Prior to the Nov. 3 election — in which the councilwoman, who is in the middle of her second four-year term on the board, sought to unseat the incumbent supervisor, who has a two-year term — Giglio vowed to review the supervisor’s proposed budget line-by-line to find ways to bring it in under the tax cap. The board held one budget discussion following the Sept. 30 filing of the supervisor’s tentative budget. That took place a month later, during the Oct. 29 work session.

At that time, Giglio gave the board a list of proposed budget changes that she said would result in a $936,000 net savings to the town.
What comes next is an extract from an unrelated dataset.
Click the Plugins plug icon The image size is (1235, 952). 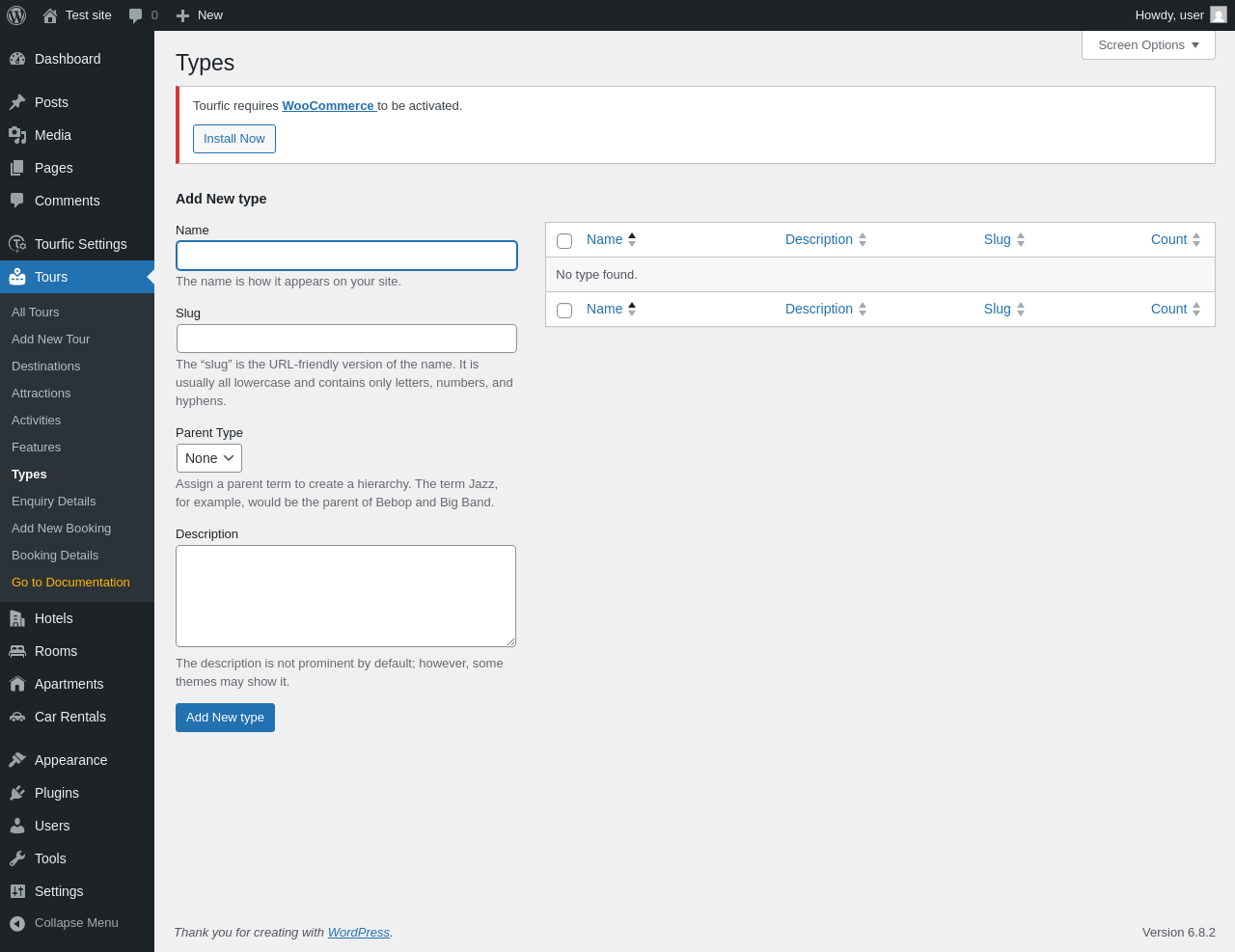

Among them, a tenfold increase in the annual runway use rental fee that would be charged Luminati Aerospace, from $30,000 to $300,000. Other anticipated revenue increases would come from the doubling of rental permit fees as well as an expected rise in fines for code violations, which Giglio said would result from stepped-up code enforcement efforts. At the same time, she proposed cutting an attorney in the town’s law department and hiring additional part-time code enforcement officers.

Giglio also proposed cutting the deputy supervisor and chief of staff positions in the town supervisor’s office and creating a new position of town manager. She also called for the elimination of an accountant position in the town’s finance department.
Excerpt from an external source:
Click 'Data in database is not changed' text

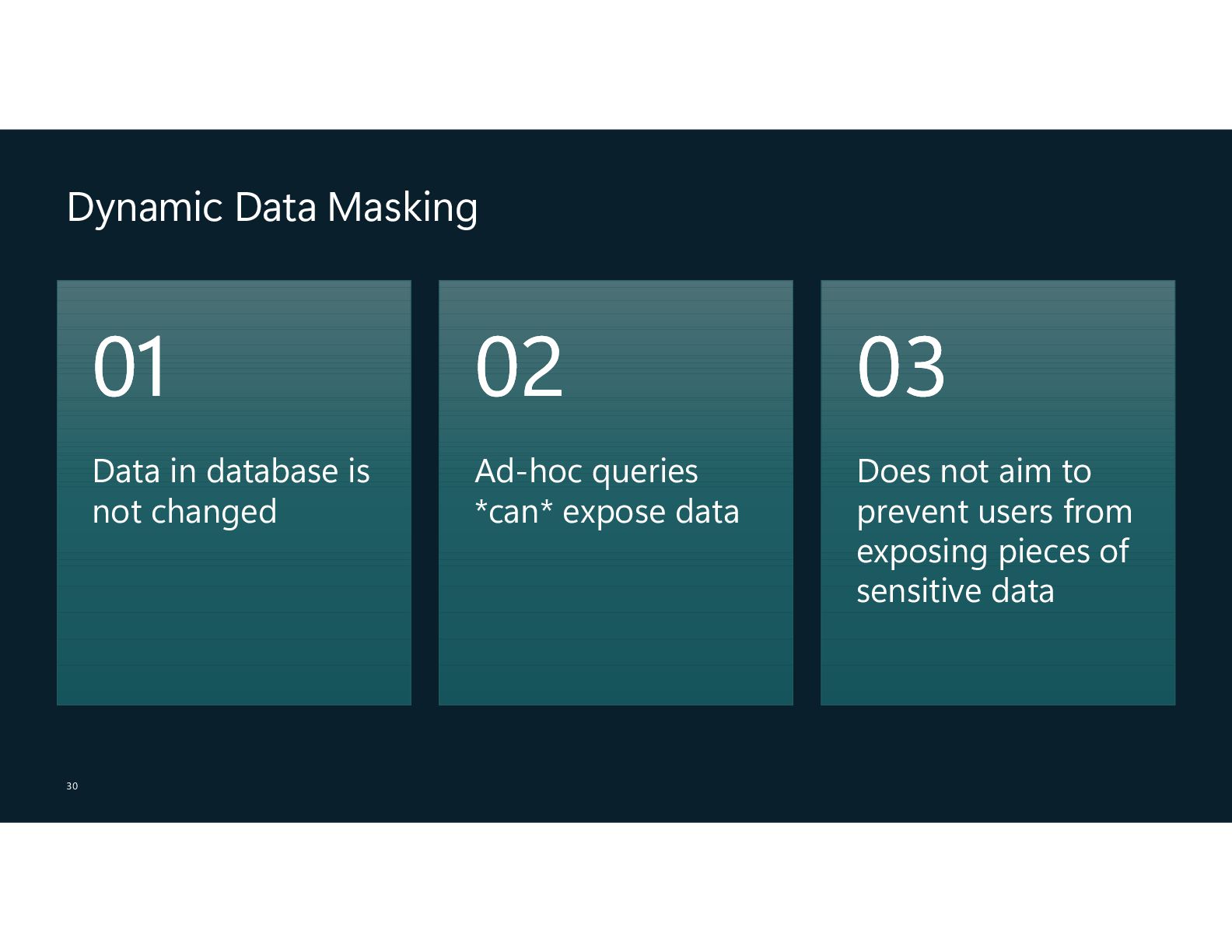click(x=231, y=492)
During the Oct. 29 work session, Giglio grilled Riverhead Police Chief David Hegermiller on his department’s overtime needs, the condition of patrol cars and camera equipment, contract provisions that allow personnel to get cash for unused sick leave and vacation time, and the chief’s stipend for emergency management coordination. But nothing came of that questioning and board members did not embrace Giglio’s suggested budget changes. No further budget discussions were held after that date.
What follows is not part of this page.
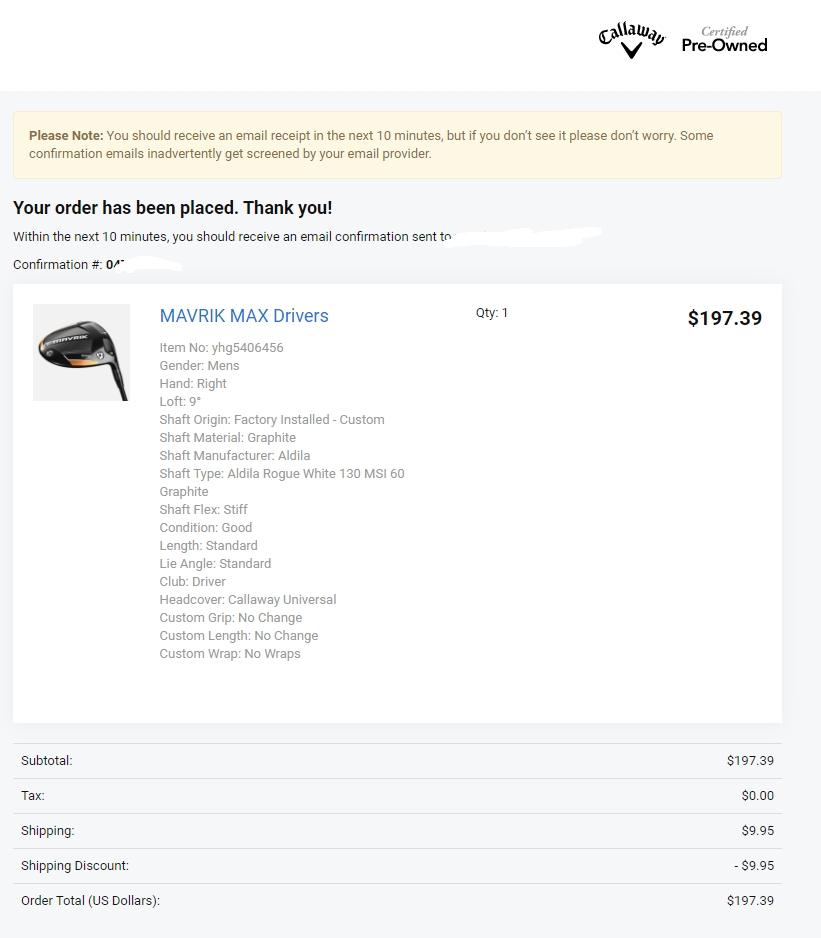Click the Item No yhg5406456 text

(x=221, y=348)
Councilmen James Wooten and John Dunleavy both responded to Giglio’s comments about the budget before casting their votes to pierce the cap and adopt the proposed budget.

“I too looked to trim as much as I could. I just couldn’t rise it to the level we need it to be, so I think we’re over a barrel with this,” Wooten said.

Dunleavy said he “looked over the budget” and knows the supervisor “doesn’t give anybody anything they don’t need.” He said he had been interesting in cutting spending in the police department and ambulance district, but no one else on the board supported that. “This is the leanest budget,” he said. “There’s no extra meat on it.”

Supervisor Sean Walter and Councilwoman Jodi Giglio, who just concluded a bitterly fought election campaign, were all smiles at last night's town board meeting. Photo: Denise Civiletti
Supervisor Sean Walter and Councilwoman Jodi Giglio, who just concluded a bitterly fought election campaign, were all smiles at last night’s town board meeting. Photo: Denise Civiletti

Before voting no on the budget, Giglio made a conciliatory speech about her rival in the just-ended bitterly fought election campaign. She said the two met on Monday and arrived at a truce.

“I just want to thank the supervisor for taking the time yesterday to meet with me and I can say that we are truly going to be working together towards the better for the residents of the Town of Riverhead,” Giglio said. “We are going to put everything in the past behind us and complement each other and work with the rest of the town board in moving the town forward,” she said.

One example of the new era of cooperation was the adoption last night of a budget amendment to move $80,000 from rental permit fees to personal services to hire part-time code enforcement staff ($30,000) and to computer equipment ($50,000) for the computer system upgrade in the building and assessors departments for which Giglio has been advocating for more than a year. The supervisor had opposed that upgrade being done prior to an upgrade of the town’s financial software and computer system.

Both Walter and Giglio were all smiles last night despite their disagreement on the tax cap and budget votes.

“I have a lot of respect for Sean,” Giglio said. “He won the election and I respect the taxpayers and the voters of the town and I will do everything that I can to help him and the rest of the town board to make this town the best that it can be.”